THE TASK = Line by line, return the data exactly as shown.

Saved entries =

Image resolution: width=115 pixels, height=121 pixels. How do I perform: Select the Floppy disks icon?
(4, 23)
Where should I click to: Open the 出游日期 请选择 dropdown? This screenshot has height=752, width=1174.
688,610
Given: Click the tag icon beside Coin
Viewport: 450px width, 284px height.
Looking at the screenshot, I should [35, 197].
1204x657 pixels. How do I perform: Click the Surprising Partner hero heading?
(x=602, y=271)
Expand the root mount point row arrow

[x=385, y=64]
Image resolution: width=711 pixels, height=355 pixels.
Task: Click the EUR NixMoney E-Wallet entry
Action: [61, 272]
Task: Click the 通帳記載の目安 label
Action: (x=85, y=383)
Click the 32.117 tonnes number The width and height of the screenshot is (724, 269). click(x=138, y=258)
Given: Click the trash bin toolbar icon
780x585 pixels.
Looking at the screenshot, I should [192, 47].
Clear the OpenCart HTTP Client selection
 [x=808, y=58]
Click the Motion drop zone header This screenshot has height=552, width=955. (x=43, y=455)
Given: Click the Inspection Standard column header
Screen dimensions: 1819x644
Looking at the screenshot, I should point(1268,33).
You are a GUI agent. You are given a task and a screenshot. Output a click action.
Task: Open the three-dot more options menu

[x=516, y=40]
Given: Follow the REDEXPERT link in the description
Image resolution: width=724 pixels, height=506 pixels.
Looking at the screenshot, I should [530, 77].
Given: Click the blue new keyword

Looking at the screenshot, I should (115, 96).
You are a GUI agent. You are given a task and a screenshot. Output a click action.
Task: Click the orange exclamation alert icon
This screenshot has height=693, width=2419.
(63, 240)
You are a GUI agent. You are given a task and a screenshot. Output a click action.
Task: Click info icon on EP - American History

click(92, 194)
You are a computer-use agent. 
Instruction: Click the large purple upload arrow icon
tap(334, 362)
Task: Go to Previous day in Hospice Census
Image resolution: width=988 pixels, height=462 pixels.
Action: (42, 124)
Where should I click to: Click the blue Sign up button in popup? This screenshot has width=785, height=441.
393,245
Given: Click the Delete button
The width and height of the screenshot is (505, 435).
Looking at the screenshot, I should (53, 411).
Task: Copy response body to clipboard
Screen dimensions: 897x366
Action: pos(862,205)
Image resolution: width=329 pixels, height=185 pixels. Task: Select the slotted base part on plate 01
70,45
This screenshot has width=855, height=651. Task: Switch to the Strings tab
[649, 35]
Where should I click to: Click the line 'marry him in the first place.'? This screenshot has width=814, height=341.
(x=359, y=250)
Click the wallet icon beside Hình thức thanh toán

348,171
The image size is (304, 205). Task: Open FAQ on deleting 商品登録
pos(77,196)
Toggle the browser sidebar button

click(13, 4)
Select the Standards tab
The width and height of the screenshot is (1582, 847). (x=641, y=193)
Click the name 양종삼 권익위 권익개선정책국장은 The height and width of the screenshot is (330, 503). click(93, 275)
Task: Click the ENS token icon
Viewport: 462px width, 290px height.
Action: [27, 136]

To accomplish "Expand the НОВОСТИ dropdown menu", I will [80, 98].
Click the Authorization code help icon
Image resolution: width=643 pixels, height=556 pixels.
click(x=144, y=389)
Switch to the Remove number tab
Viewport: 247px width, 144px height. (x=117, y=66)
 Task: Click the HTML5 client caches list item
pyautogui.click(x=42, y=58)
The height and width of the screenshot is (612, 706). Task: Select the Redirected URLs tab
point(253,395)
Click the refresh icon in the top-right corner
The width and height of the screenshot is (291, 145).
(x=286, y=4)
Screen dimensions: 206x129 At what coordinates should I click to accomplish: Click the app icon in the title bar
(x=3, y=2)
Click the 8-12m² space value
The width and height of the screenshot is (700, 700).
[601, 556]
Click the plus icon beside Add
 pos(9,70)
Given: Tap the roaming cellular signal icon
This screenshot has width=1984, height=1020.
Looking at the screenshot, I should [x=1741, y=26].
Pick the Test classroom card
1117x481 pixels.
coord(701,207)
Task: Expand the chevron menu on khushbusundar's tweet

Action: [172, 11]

SOLVED EXERCISE =
Image resolution: width=115 pixels, height=121 pixels. How do I perform: Select the Floppy disks icon?
(4, 23)
Where should I click to: Open the 出游日期 请选择 dropdown? This screenshot has height=752, width=1174.
688,610
Given: Click the tag icon beside Coin
Viewport: 450px width, 284px height.
Looking at the screenshot, I should [35, 197].
1204x657 pixels. How do I perform: Click the Surprising Partner hero heading?
(x=602, y=271)
Expand the root mount point row arrow

[x=385, y=64]
Image resolution: width=711 pixels, height=355 pixels.
Task: Click the EUR NixMoney E-Wallet entry
Action: [61, 272]
Task: Click the 通帳記載の目安 label
Action: (x=85, y=383)
Click the 32.117 tonnes number The width and height of the screenshot is (724, 269). click(x=138, y=258)
Given: Click the trash bin toolbar icon
780x585 pixels.
Looking at the screenshot, I should [192, 47].
Clear the OpenCart HTTP Client selection
 [x=808, y=58]
Click the Motion drop zone header This screenshot has height=552, width=955. (x=43, y=455)
Given: Click the Inspection Standard column header
Screen dimensions: 1819x644
Looking at the screenshot, I should point(1268,33).
You are a GUI agent. You are given a task and a screenshot. Output a click action.
Task: Open the three-dot more options menu

[x=516, y=40]
Given: Follow the REDEXPERT link in the description
Image resolution: width=724 pixels, height=506 pixels.
Looking at the screenshot, I should [530, 77].
Given: Click the blue new keyword

Looking at the screenshot, I should (115, 96).
You are a GUI agent. You are given a task and a screenshot. Output a click action.
Task: Click the orange exclamation alert icon
This screenshot has height=693, width=2419.
(63, 240)
You are a GUI agent. You are given a task and a screenshot. Output a click action.
Task: Click info icon on EP - American History

click(92, 194)
You are a computer-use agent. 
Instruction: Click the large purple upload arrow icon
tap(334, 362)
Task: Go to Previous day in Hospice Census
Image resolution: width=988 pixels, height=462 pixels.
Action: (42, 124)
Where should I click to: Click the blue Sign up button in popup? This screenshot has width=785, height=441.
393,245
Given: Click the Delete button
The width and height of the screenshot is (505, 435).
Looking at the screenshot, I should (53, 411).
Task: Copy response body to clipboard
Screen dimensions: 897x366
Action: pos(862,205)
Image resolution: width=329 pixels, height=185 pixels. Task: Select the slotted base part on plate 01
70,45
This screenshot has width=855, height=651. Task: Switch to the Strings tab
[649, 35]
Where should I click to: Click the line 'marry him in the first place.'? This screenshot has width=814, height=341.
(x=359, y=250)
Click the wallet icon beside Hình thức thanh toán

348,171
The image size is (304, 205). Task: Open FAQ on deleting 商品登録
pos(77,196)
Toggle the browser sidebar button

click(13, 4)
Select the Standards tab
The width and height of the screenshot is (1582, 847). (x=641, y=193)
Click the name 양종삼 권익위 권익개선정책국장은 The height and width of the screenshot is (330, 503). click(93, 275)
Task: Click the ENS token icon
Viewport: 462px width, 290px height.
Action: [27, 136]

To accomplish "Expand the НОВОСТИ dropdown menu", I will [80, 98].
Click the Authorization code help icon
Image resolution: width=643 pixels, height=556 pixels.
click(x=144, y=389)
Switch to the Remove number tab
Viewport: 247px width, 144px height. (x=117, y=66)
 Task: Click the HTML5 client caches list item
pyautogui.click(x=42, y=58)
The height and width of the screenshot is (612, 706). Task: Select the Redirected URLs tab
point(253,395)
Click the refresh icon in the top-right corner
The width and height of the screenshot is (291, 145).
(x=286, y=4)
Screen dimensions: 206x129 At what coordinates should I click to accomplish: Click the app icon in the title bar
(x=3, y=2)
Click the 8-12m² space value
The width and height of the screenshot is (700, 700).
[601, 556]
Click the plus icon beside Add
 pos(9,70)
Given: Tap the roaming cellular signal icon
This screenshot has width=1984, height=1020.
Looking at the screenshot, I should [x=1741, y=26].
Pick the Test classroom card
1117x481 pixels.
coord(701,207)
Task: Expand the chevron menu on khushbusundar's tweet

Action: [172, 11]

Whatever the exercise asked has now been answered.